As someone who has briefly worked in HFT, I am curious why so few people coming from am software development (and especially AI/ML) background seem to be interested in trading. I found it to be a really interesting and intellectually challenging problem.
Recent ML techniques are being applied to a lot of fields, but I rarely come across someone working on trading. When I compare beating pros in Starcraft or Dota 2 from Deepmind/OpenAI to the complexity you are dealing with in trading, I think there some relatively long-hanging fruit to be picked up in the latter, all while working on an interesting real-world problem.
Is it because there is a cultural gap? Do developers believe finance is bad and want to "make the world a better place" instead? Any other reasons?
1. Quant-types are generally not as highly recognized or valued.

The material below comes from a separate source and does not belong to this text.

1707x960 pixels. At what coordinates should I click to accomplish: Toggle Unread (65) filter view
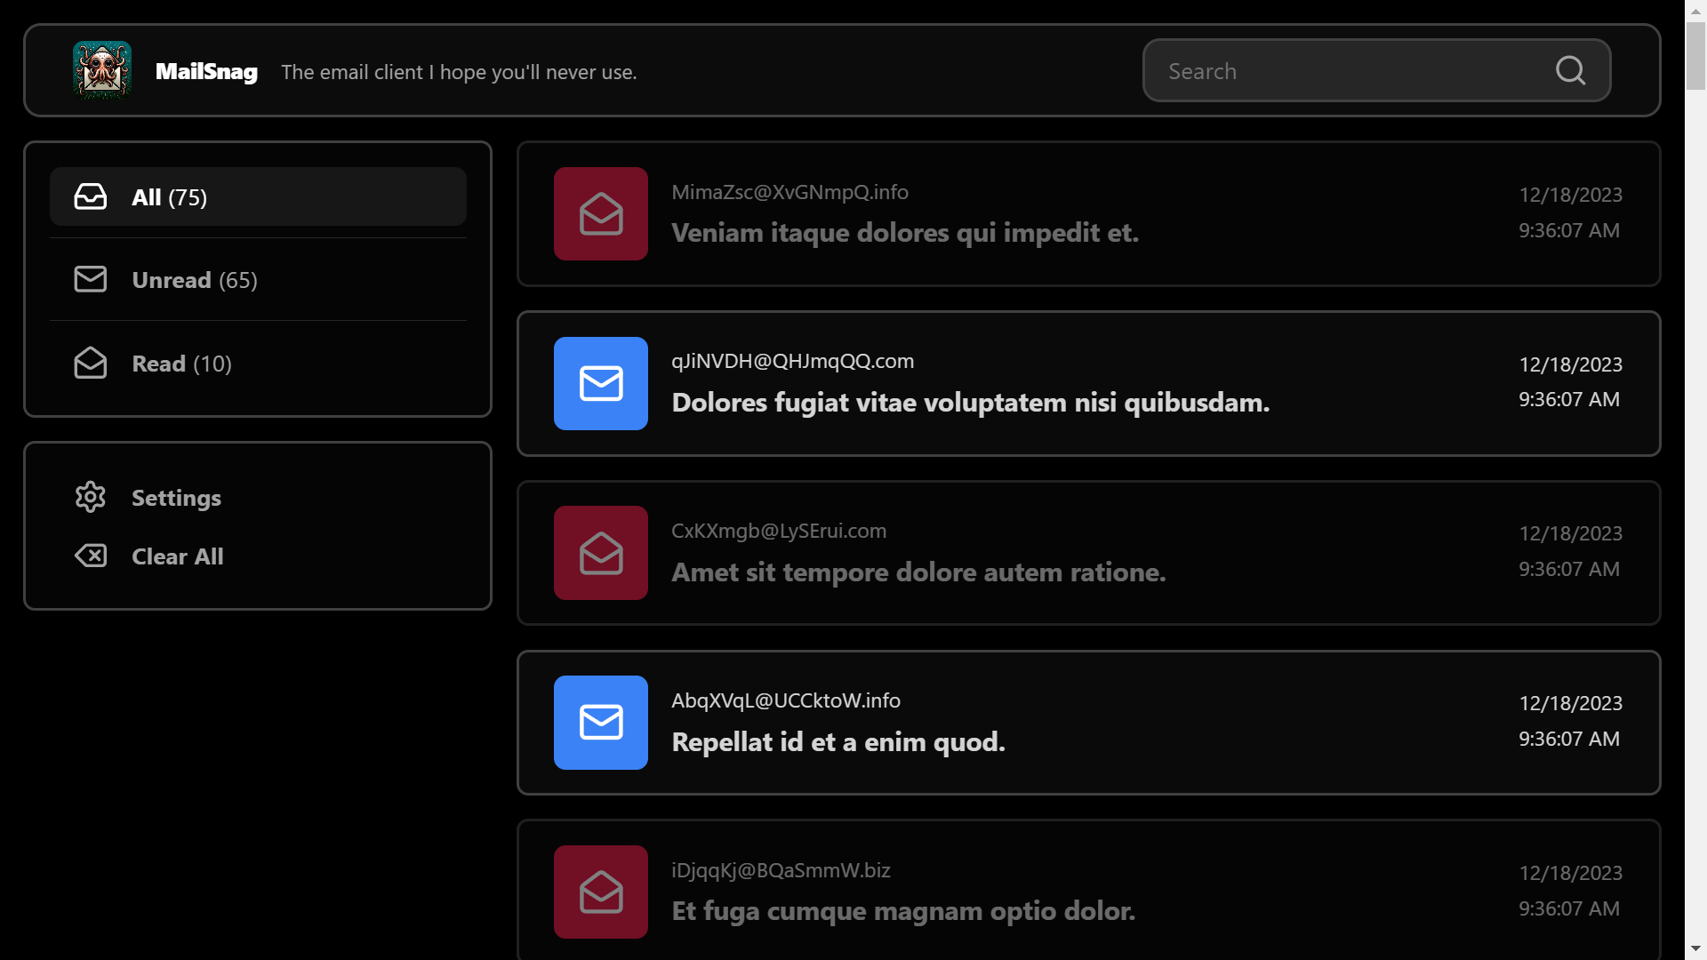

2. The pace of work in banking can be glacial. It depends on the institution and team, but in general I found it very frustrating to push through changes and I am quite capable of being assertive when needed.
3. A lot of people working in banks are not particularly motivated or ambitious, let alone curious or interested in much outside their own concerns.

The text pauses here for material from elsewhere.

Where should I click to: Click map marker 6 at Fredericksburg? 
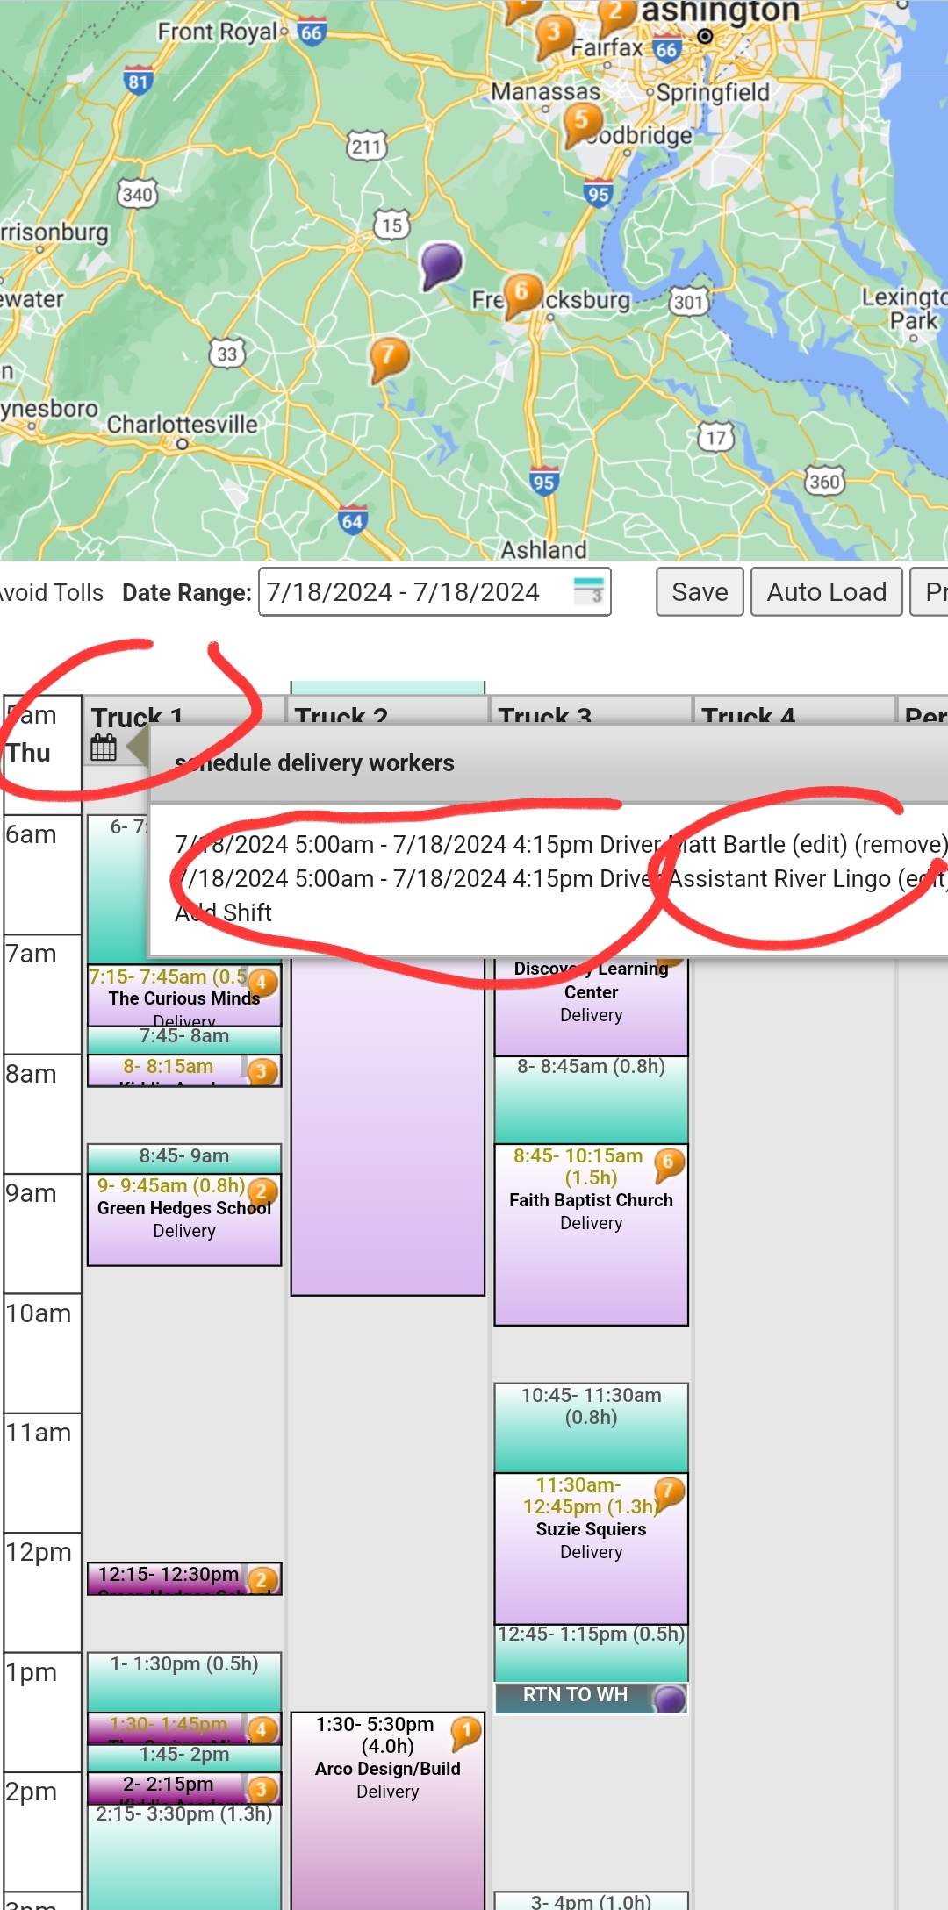click(x=521, y=292)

4. More than once, I was put in a position where I was asked to compromise my ethical convictions. Not cool.
5. The last bank I worked for was a toxic and abusive workplace. No thanks and never again.
I acknowledge that this is probably more characteristic of the larger banks and perhaps not hedge funds or HFT shops. 1 and 2 are probably true in any large company but I found them much less so in software. 3, 4 and 5 can also happen anywhere but in banking it seems endemic. Everyone I know from banking has a story, particularly markets.

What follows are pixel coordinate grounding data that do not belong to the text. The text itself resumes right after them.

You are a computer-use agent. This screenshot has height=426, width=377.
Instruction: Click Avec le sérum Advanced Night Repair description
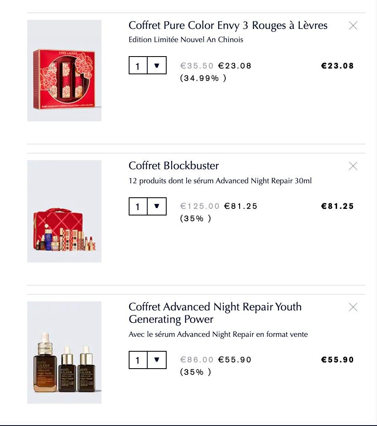coord(218,334)
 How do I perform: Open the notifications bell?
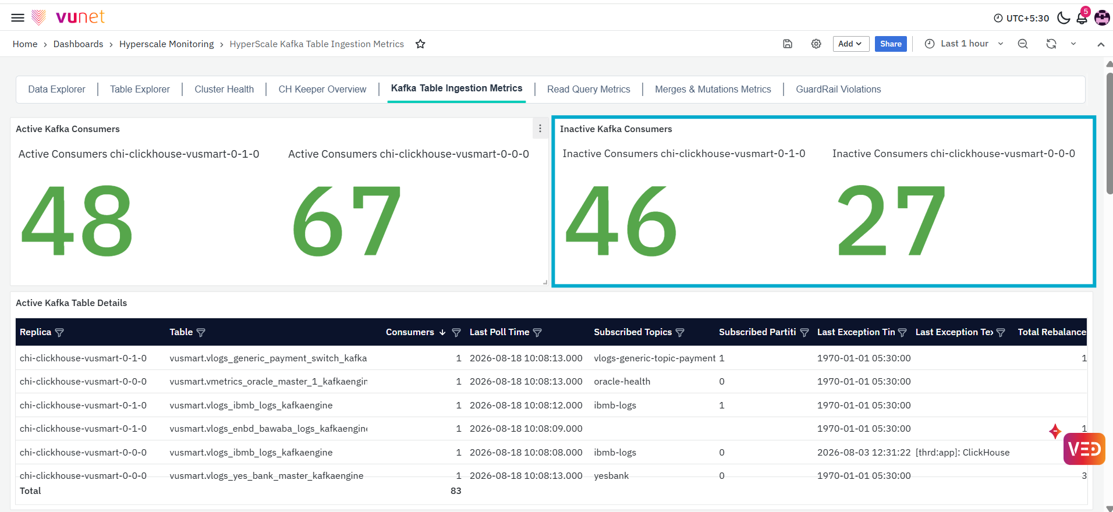[x=1082, y=17]
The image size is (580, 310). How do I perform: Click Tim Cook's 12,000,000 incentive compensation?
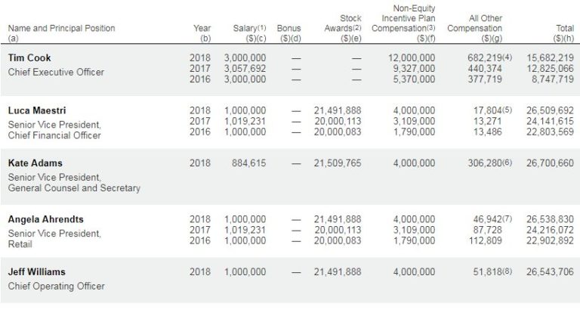pyautogui.click(x=411, y=57)
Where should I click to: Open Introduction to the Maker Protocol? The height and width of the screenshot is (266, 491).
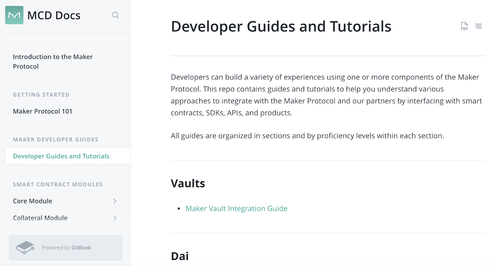53,62
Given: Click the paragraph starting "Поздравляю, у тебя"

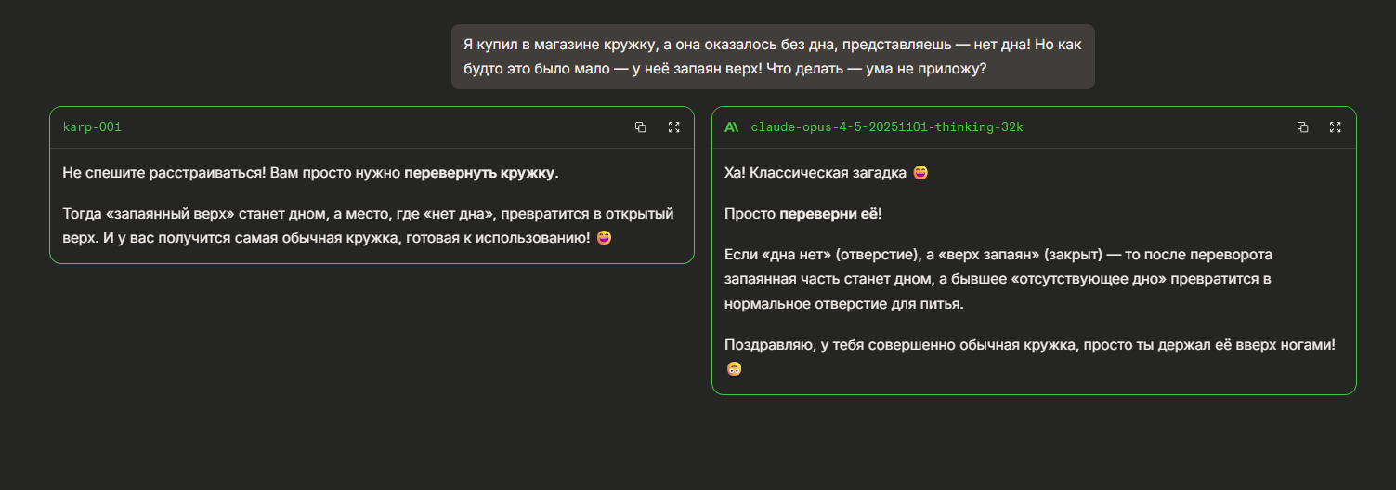Looking at the screenshot, I should pyautogui.click(x=1029, y=345).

To your particular questions around culture, I don't believe finance is bad and would return for the right company and role. I don't think software or tech has much of a claim on "make the world a better place".
Finally, from my experience in markets:
1. The bar to displace proven and market-tested models and strategies in trading is very high. Traders don't want their P/L messed with.
2. I found hedging and risk mitigation to be the most intellectually challenging part of being a quant. You can build a model to predict prices, but what happens if that model fails? Every model makes assumptions and markets are really good at demonstrating how wrong they are. Figuring out how to not get wrecked is hard and the meta-problem of model error is minimized to a degree by keeping models simple and interpretable.